• What this task involves: Extract from the entries below, exactly as given, only the lines from the line containing "Click the Переслать" to the line containing "Open Template 2", both lines included.

• The data:
----
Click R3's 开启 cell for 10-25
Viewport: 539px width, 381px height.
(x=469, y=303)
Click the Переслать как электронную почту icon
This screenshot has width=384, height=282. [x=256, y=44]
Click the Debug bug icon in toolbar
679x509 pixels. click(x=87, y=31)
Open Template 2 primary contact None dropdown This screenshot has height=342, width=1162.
----
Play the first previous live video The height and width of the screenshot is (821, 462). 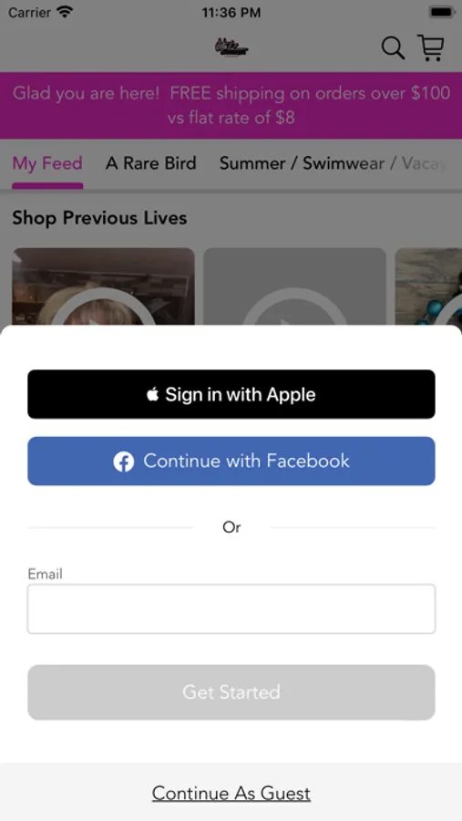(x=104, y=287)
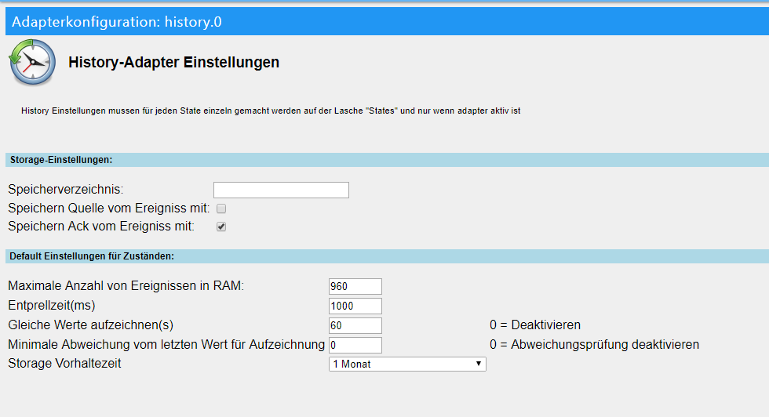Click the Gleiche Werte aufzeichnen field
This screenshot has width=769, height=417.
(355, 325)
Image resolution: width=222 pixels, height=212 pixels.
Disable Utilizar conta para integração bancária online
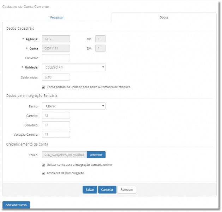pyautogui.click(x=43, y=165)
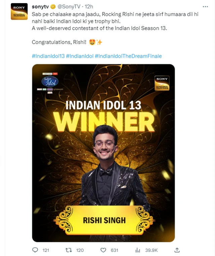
----
• Answer to the problem:
Click the Переслать как электронную почту icon
This screenshot has width=384, height=282. [x=256, y=44]
Click the Debug bug icon in toolbar
679x509 pixels. click(x=87, y=31)
Open Template 2 primary contact None dropdown This screenshot has height=342, width=1162.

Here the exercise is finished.